研究そのものが直接証明したわけではありませんが、研究者たちは、もともとの栄養状態が関わっていた可能性を考えています。
高齢者では十分に食べているつもりでも、微量栄養素が不足していることがあります。
ビタミンやミネラルは、DNAの修復、炎症の調節、エネルギー代謝など、体を維持する基本的な仕組みに関わっています。
そのため、足りない状態が続いていた人ほど、補充の影響が出やすかったのかもしれません。
一方、ココア抽出物が今回の老化時計では効かなかったからといって、まったく意味がないとは限りません。

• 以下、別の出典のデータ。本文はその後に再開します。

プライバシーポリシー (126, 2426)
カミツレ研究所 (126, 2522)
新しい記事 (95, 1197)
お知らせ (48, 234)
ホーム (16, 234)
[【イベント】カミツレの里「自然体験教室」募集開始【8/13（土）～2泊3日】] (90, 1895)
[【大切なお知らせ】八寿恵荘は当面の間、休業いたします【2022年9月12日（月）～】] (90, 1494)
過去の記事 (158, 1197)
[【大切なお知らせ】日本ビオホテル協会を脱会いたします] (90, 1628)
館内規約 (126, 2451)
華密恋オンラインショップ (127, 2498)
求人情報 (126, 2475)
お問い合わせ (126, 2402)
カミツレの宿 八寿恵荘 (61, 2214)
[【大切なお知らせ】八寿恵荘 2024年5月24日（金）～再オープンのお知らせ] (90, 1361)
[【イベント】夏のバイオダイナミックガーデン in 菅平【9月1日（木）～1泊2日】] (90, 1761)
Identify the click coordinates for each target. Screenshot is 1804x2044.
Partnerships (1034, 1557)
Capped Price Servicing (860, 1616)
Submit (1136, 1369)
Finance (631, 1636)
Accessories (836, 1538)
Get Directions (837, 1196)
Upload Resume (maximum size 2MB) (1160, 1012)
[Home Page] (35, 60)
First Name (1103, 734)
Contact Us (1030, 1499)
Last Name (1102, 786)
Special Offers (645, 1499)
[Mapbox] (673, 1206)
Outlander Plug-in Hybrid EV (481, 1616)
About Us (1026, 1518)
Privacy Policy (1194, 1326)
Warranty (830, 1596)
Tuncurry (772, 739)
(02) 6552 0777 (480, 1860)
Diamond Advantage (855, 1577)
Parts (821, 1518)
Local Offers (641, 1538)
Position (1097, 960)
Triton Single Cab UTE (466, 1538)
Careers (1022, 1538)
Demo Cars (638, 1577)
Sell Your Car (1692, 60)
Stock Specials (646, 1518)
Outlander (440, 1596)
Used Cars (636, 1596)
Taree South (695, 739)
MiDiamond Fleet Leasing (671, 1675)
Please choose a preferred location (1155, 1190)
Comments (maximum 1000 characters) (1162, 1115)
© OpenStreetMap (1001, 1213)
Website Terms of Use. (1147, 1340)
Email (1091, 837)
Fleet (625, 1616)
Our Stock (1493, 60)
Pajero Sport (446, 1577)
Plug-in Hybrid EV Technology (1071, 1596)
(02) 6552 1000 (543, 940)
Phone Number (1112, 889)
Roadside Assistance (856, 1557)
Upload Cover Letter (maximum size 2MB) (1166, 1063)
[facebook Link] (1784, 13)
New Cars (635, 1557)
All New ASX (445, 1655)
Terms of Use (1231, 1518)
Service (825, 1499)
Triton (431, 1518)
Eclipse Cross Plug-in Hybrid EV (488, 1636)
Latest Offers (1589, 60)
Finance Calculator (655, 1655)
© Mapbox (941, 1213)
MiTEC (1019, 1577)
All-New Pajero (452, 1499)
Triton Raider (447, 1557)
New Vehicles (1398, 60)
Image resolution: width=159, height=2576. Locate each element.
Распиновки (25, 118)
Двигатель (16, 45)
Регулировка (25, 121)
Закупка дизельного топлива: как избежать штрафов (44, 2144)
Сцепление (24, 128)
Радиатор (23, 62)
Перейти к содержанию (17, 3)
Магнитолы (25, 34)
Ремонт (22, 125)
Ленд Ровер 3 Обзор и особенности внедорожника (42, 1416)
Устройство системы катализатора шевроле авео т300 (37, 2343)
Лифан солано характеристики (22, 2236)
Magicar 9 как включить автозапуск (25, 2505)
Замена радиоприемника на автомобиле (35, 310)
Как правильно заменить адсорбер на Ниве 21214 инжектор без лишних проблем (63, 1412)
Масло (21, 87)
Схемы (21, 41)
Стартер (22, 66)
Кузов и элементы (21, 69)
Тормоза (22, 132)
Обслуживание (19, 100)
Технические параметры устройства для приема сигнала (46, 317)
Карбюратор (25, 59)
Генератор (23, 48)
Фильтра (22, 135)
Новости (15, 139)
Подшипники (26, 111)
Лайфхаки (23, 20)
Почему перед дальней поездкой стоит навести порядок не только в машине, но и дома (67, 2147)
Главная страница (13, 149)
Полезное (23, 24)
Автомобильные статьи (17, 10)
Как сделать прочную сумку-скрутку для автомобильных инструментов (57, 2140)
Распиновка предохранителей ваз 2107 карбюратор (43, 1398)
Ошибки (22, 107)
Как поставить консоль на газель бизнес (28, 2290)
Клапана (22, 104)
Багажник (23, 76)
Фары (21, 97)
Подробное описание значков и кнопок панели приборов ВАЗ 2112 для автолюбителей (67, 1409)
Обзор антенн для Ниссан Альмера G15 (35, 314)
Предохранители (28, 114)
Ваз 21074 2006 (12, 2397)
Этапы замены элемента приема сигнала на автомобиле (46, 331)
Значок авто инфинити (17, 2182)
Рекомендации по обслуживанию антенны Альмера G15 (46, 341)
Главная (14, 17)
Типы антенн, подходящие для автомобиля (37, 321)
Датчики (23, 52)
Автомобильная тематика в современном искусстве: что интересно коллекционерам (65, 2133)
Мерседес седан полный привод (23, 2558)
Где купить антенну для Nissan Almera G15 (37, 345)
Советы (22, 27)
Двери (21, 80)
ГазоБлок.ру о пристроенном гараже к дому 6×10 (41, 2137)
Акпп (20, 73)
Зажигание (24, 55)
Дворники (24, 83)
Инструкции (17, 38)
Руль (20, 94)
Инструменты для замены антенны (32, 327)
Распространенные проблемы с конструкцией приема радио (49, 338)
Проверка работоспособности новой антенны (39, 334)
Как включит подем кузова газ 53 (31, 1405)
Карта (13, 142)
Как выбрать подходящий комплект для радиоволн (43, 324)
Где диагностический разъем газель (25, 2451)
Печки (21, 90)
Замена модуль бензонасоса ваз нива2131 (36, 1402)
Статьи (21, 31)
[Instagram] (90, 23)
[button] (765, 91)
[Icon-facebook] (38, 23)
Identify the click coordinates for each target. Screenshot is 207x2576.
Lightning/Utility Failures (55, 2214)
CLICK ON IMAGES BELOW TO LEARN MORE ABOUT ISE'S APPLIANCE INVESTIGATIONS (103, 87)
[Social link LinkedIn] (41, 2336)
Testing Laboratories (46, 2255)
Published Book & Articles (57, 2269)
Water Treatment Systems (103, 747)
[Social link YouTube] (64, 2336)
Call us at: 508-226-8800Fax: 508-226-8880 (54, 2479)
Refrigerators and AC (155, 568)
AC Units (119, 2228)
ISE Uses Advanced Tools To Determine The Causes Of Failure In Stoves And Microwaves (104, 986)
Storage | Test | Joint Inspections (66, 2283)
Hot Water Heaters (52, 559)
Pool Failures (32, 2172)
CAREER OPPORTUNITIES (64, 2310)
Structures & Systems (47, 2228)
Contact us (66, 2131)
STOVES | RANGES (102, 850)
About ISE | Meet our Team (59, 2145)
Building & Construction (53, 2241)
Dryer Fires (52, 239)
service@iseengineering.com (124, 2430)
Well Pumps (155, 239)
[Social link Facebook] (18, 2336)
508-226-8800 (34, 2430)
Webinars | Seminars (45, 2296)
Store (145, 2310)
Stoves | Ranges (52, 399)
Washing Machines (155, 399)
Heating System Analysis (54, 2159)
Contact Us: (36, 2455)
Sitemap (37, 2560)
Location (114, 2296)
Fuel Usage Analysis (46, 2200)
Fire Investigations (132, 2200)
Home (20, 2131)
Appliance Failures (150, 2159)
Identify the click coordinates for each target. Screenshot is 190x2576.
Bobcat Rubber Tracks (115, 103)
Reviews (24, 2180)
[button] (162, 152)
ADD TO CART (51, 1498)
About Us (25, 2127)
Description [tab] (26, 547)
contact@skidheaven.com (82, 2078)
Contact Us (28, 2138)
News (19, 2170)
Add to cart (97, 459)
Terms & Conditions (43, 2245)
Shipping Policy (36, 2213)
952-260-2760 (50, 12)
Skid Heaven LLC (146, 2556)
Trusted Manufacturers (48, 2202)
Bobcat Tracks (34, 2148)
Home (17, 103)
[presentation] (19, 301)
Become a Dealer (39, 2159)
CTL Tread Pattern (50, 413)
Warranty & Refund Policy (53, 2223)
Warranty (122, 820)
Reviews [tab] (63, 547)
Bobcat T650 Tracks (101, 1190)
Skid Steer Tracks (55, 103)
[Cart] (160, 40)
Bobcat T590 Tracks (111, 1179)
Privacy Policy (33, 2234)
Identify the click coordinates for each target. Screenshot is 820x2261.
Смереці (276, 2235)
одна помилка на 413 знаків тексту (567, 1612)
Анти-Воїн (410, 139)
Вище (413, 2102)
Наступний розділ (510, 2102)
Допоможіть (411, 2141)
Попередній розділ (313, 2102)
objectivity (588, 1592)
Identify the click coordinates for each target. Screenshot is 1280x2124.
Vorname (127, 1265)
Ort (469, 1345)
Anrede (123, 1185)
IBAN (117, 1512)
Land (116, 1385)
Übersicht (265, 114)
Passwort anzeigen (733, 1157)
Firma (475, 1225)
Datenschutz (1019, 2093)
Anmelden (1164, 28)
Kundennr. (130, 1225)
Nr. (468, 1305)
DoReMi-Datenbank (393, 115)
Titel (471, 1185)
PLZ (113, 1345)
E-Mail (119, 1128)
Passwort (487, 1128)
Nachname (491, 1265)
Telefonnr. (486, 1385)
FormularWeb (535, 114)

今回の論文は、5つのDNAメチル化時計では効果が見えなかったと述べているだけで、ココアの作用が別の経路で表れる可能性は残っています。
この研究には限界もあります。
まず、確認された効果は統計的には有意でも小さいもので、実際に寿命が延びるのか、病気が減るのかまではまだ分かっていません。
また、対象は高齢者に限られているため、若い世代や中年層でも同じことが起きるとは言えません。
そして注意したいのは、今回使われたのは一般的な1日量のマルチビタミン・ミネラルであり、「たくさん飲めばもっと効く」ことを示した研究ではないということです。
今後は、今回見つかったDNAレベルの変化が、認知機能、がん、白内障、心血管疾患といった実際の健康結果とどう結びつくのかを調べる必要があります。
研究チームも、試験終了後もこうした変化が続くのか、新しい老化指標でも同じ傾向が出るのかを追跡する方針です。
老化を止める特効薬はまだ見つかっていません。
ですが、毎日の栄養を整えるという地味な習慣が、細胞の時計の進み方にほんの少しブレーキをかけるかもしれません。